Podendo propor políticas e rever decisões já tomadas, o Consu se sobreporia à ANS?

Sim, há uma sobreposição de funções. Mas, como já dito, isso só acontece porque a ANS está enfraquecida tecnicamente e desmoralizada politicamente, seja pelas sucessivas contestações judiciais sobre suas decisões, seja pelas indicações políticas por parte do atual governo para compor a diretoria. Quando o TCU [Tribunal de Contas da União], por exemplo, apresenta problemas quanto à política de reajuste dos planos individuais, ele está questionando a capacidade técnica da agência. A ANS vive hoje em declínio. Isso é reflexo de suas escolhas e decisões tomadas ao longo do tempo, que estão mais próximas das operadoras que de suas atividades. Trata-se de uma última tentativa do governo para aprovação da agenda dos planos de saúde.

A matéria publicada pelo ‘O Globo’ (28/8) informa que o regimento do Consu foi alterado: passa a contar com duas câmaras técnicas, uma dedicada à análise das resoluções pretéritas do Conselho e outra com o escopo de estudar e propor diretrizes gerais para o setor. O que isso significa na prática? Qual será a diferença entre o Consu e a ANS?
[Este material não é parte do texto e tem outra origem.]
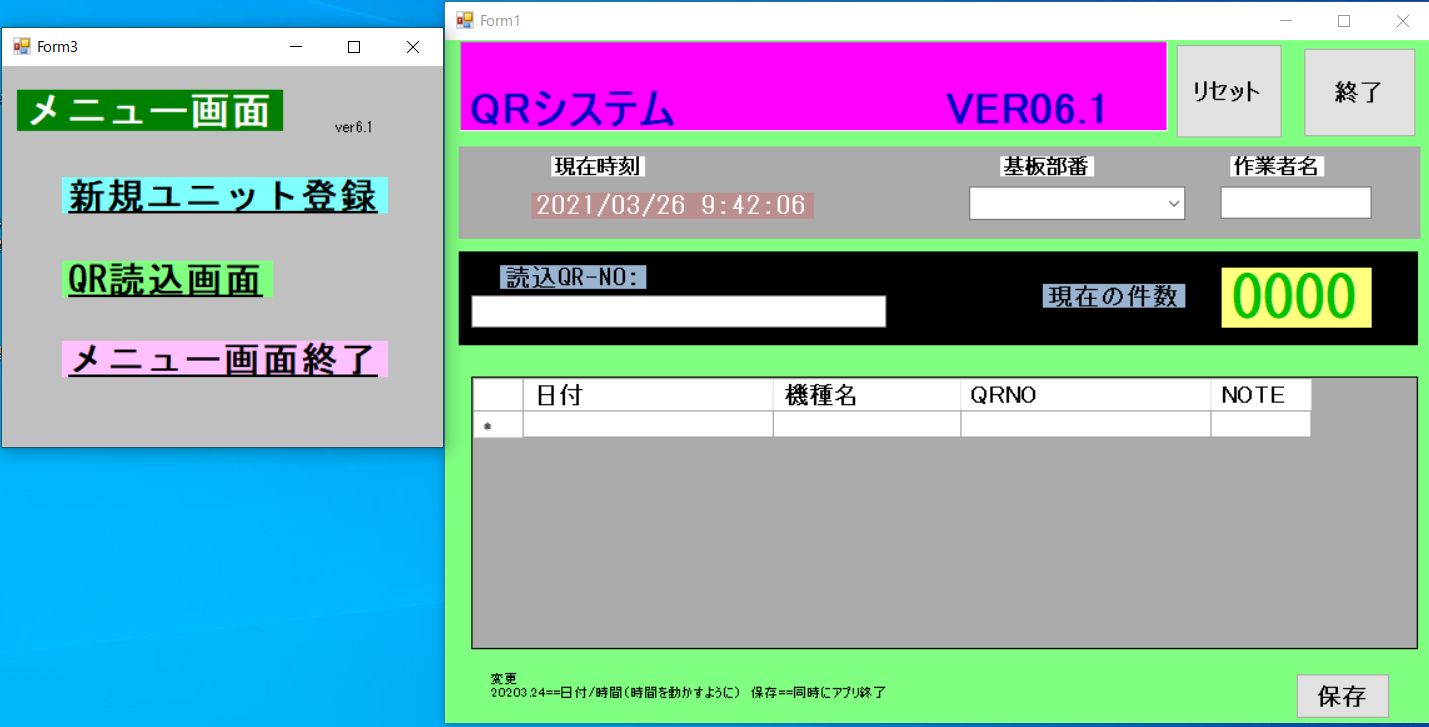
Task: Click the Form1 title bar application icon
Action: point(465,19)
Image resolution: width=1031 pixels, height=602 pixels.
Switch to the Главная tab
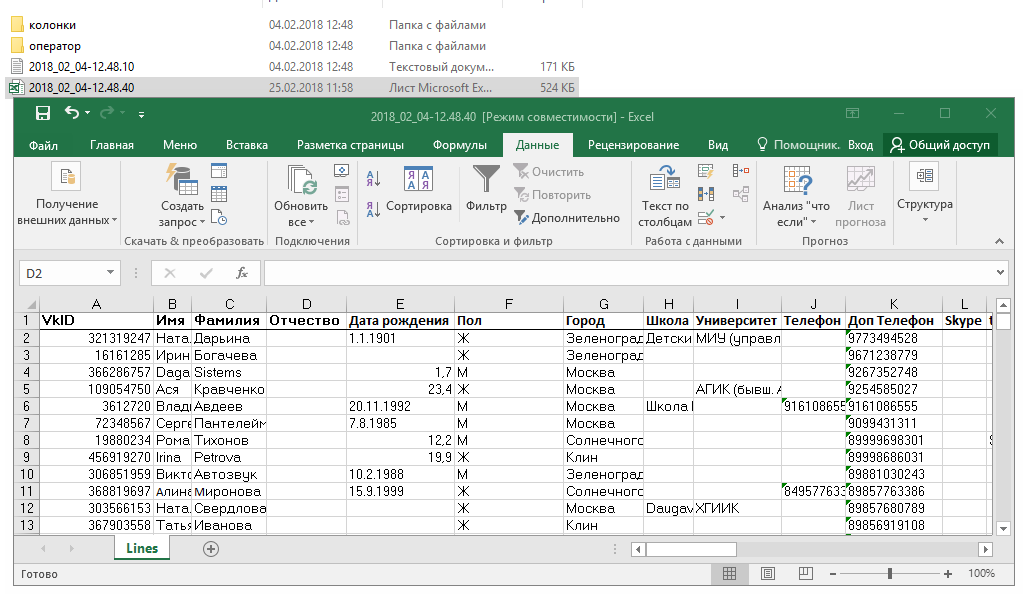[x=111, y=145]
Não sabemos ainda o que significará na prática. Avaliamos apenas o risco de sobreposição de funções. O Consu servirá, talvez, para substituir a ANS em algumas questões que ela não deu conta, que faziam parta da agenda dos planos de saúde e do governo. Do ponto de vista jurídico, isso é inédito. O Consu era uma instância provisória, que funcionaria nos dois anos entre a lei e a criação da ANS, mas ele continuou, propôs resoluções importantes para regulamentar o setor naquele momento.